„Power Rangers” z 2017 roku to film na podstawie popularnego serialu, kojarzonego z pewnością nie tylko przez starszych widzów. Bazujący na sprawdzonym pomyśle tytuł okazał się jednak klapą: zarówno finansową, jak i jakościową. Przy budżecie około 100 milionów dolarów zarobił jedynie 142 miliony. Na polskim Filmwebie średnio oceniono go na 5,6/10.

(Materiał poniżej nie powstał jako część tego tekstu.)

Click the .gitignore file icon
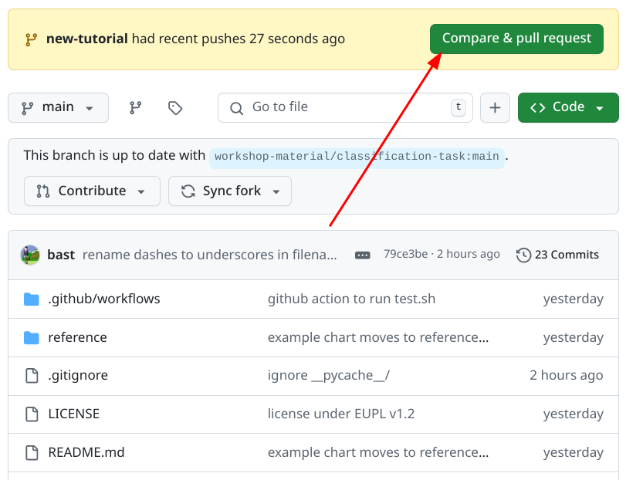 click(32, 376)
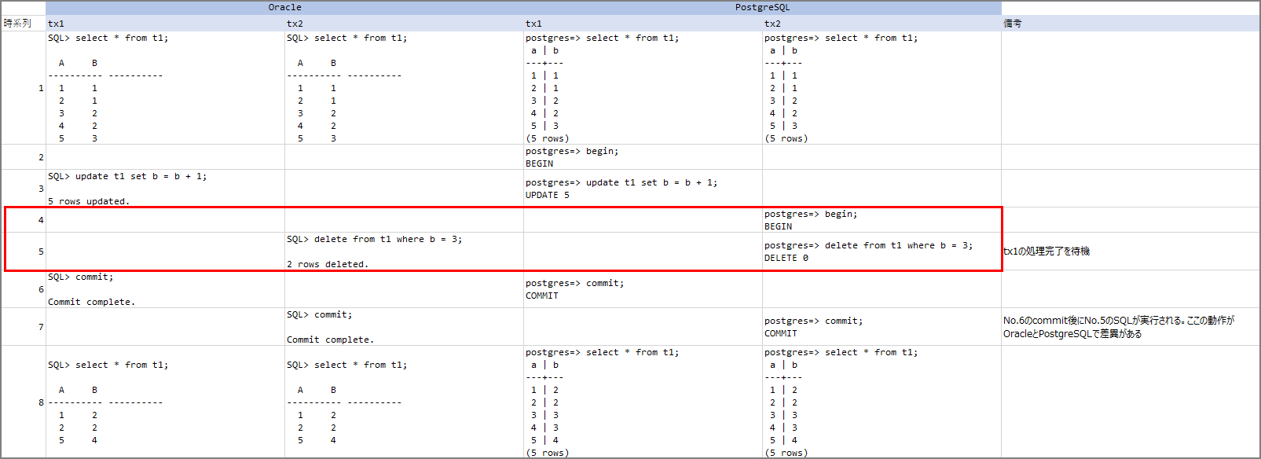Select PostgreSQL tx2 COMMIT cell in row 7
Image resolution: width=1261 pixels, height=459 pixels.
point(882,327)
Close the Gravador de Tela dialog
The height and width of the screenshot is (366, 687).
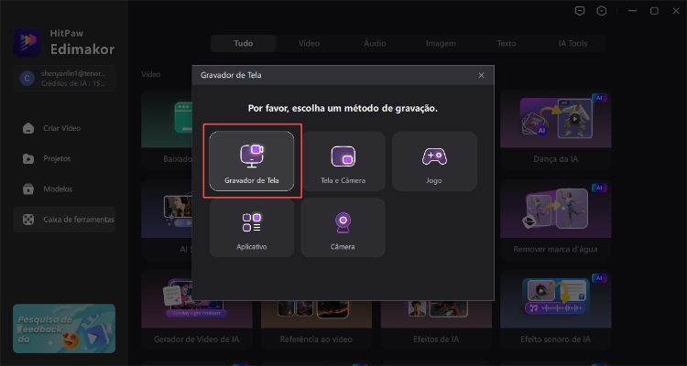tap(481, 75)
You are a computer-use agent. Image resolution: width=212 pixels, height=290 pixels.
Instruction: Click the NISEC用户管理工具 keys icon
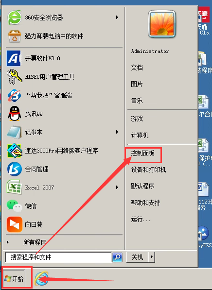click(14, 77)
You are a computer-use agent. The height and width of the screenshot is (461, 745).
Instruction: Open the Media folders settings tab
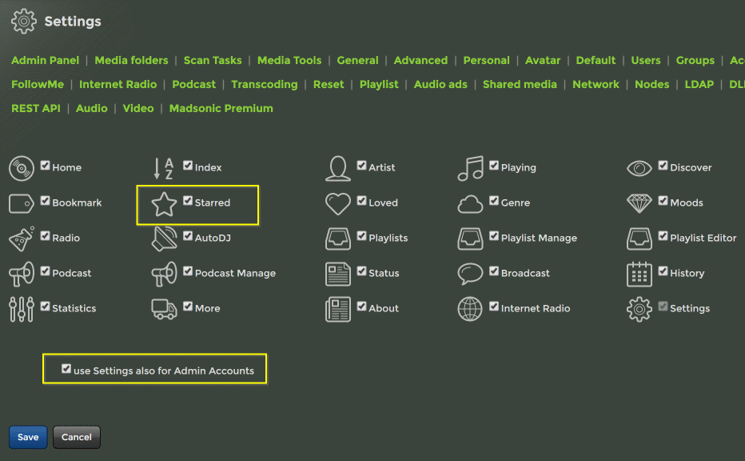(131, 60)
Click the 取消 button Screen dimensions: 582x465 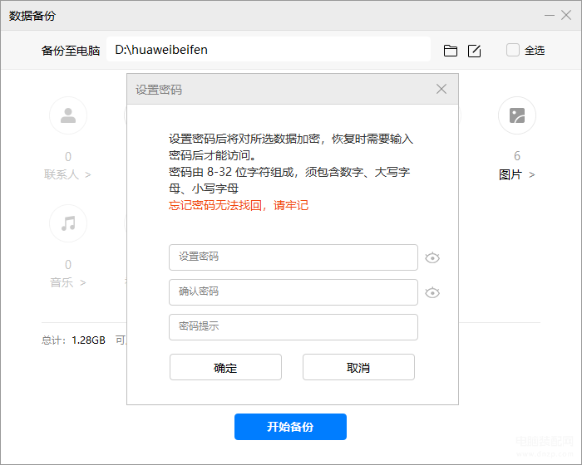tap(358, 367)
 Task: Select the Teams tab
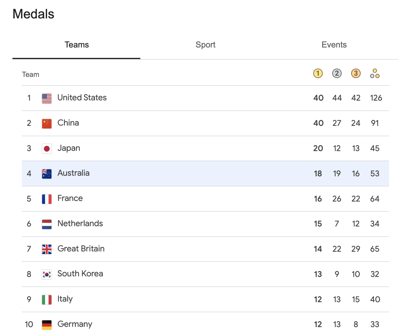tap(76, 45)
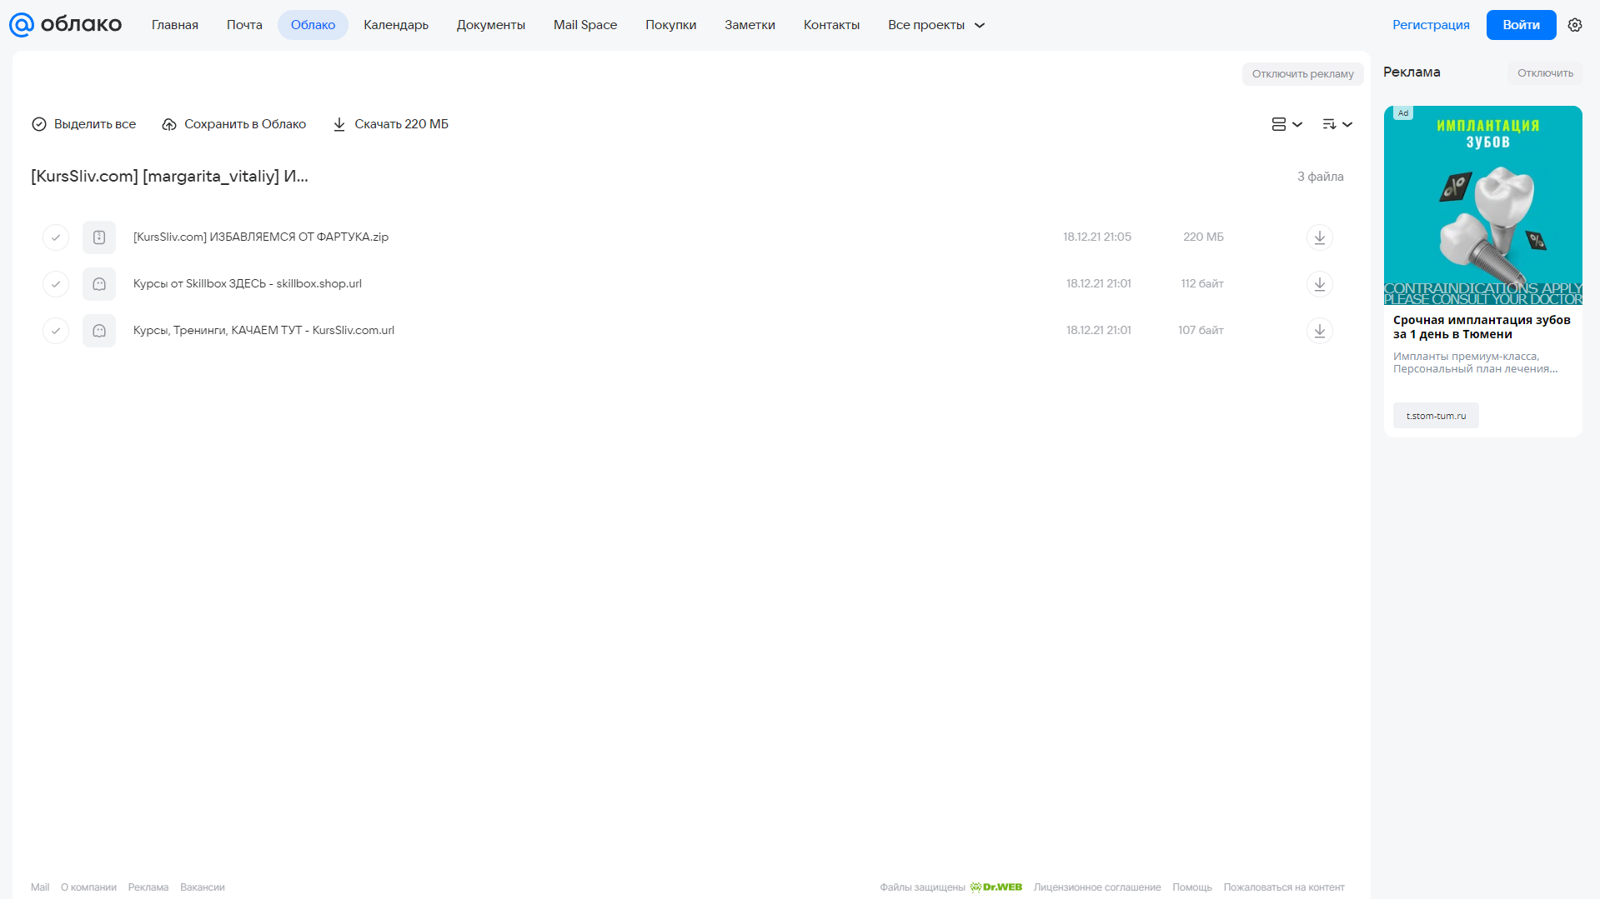Click the Mail.ru Облако logo
Viewport: 1600px width, 899px height.
65,25
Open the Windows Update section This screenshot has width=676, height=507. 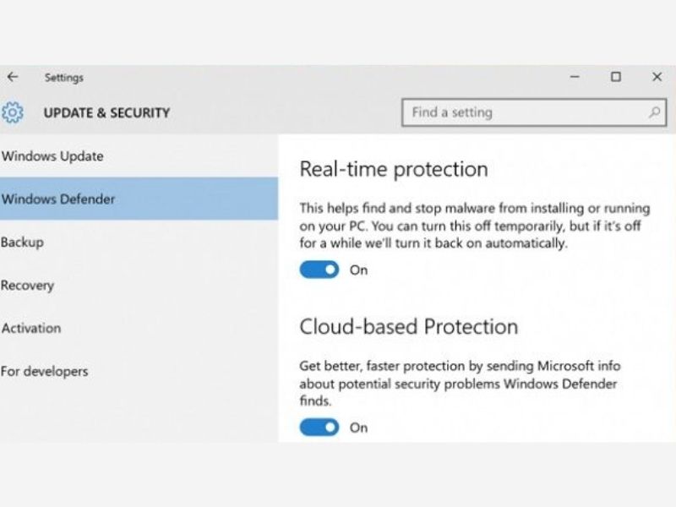point(52,156)
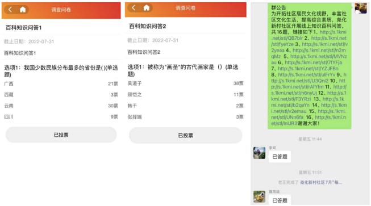Tap home icon in questionnaire 1 header
Viewport: 371px width, 206px height.
coord(23,10)
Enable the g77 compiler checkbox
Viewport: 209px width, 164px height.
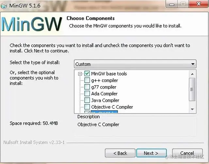87,87
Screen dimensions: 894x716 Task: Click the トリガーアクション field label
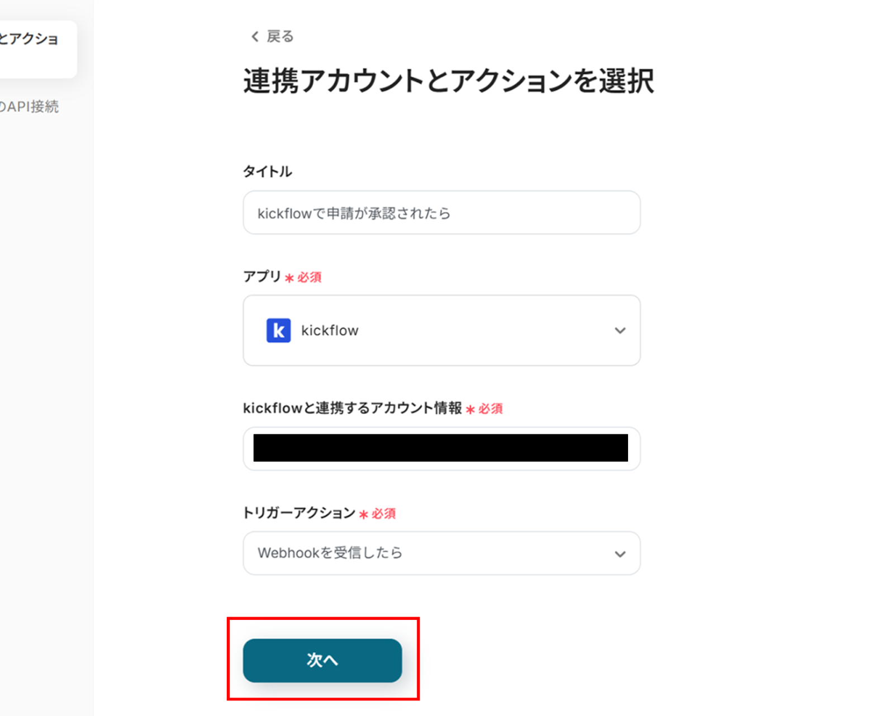pyautogui.click(x=299, y=513)
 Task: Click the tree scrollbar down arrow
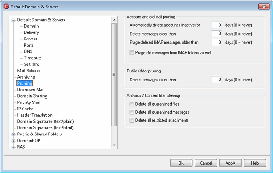tap(114, 145)
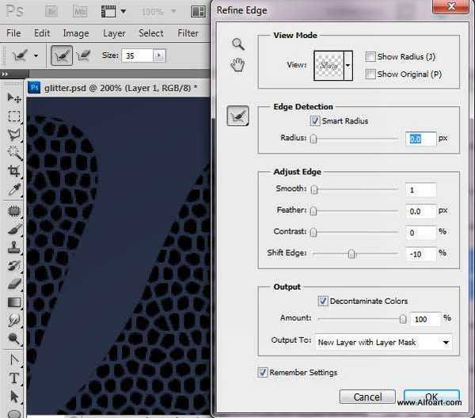This screenshot has height=418, width=475.
Task: Open the View mode thumbnail dropdown
Action: 348,66
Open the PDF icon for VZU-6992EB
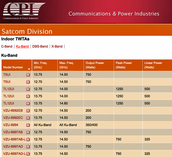The width and height of the screenshot is (172, 157). pos(28,110)
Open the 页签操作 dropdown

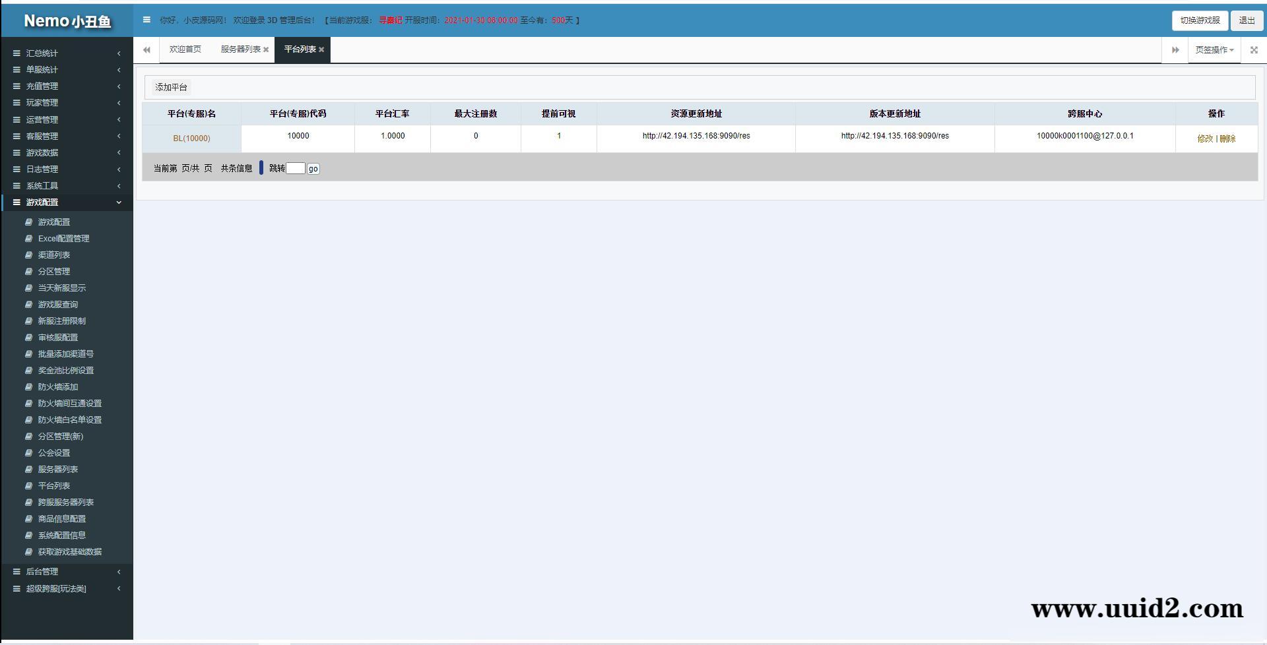1214,50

Tym razem z jakiegoś powodu ma jednak być inaczej. Hasbro jeszcze raz spróbuje osiągnąć sukces z rozpoznawalną przecież grupą bohaterów. Pomóc ma w tym na przykład Jonathanem Entwistle, który dla Netfliksa tworzył świetny serial „The End of the F***ing World”. Informacja o zatrudnieniu Entwistle'a przez Paramount i Hasbro nie została jednak jeszcze potwierdzona.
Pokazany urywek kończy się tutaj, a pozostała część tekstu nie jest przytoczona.